[Screenshot grounding data]
* * * *
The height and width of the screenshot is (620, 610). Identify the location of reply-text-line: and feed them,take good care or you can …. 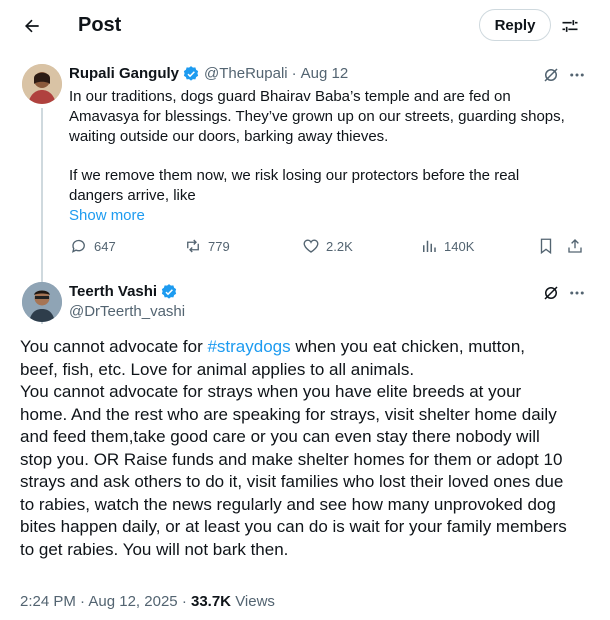
(280, 436).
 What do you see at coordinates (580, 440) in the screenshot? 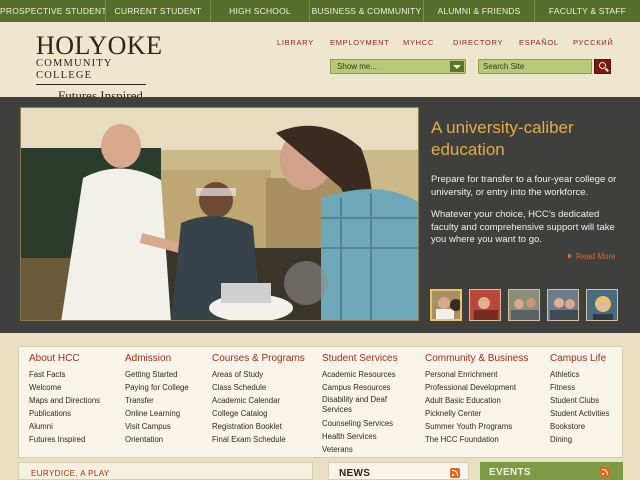
I see `link-dining: Dining` at bounding box center [580, 440].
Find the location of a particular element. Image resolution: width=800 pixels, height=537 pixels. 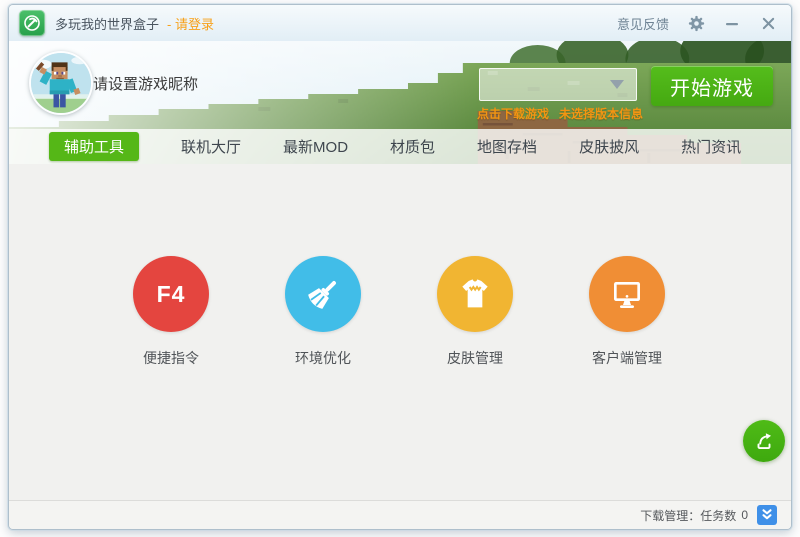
* * * *
* _Task brief_
Give back all of the records above word for word, leaving the pictures out.

* _Answer to this task_
The height and width of the screenshot is (620, 610). Identify the location of reply-text-line: and feed them,take good care or you can …. 
(280, 436).
 What do you see at coordinates (580, 440) in the screenshot? 
I see `link-dining: Dining` at bounding box center [580, 440].
Find the location of a particular element. Image resolution: width=800 pixels, height=537 pixels. 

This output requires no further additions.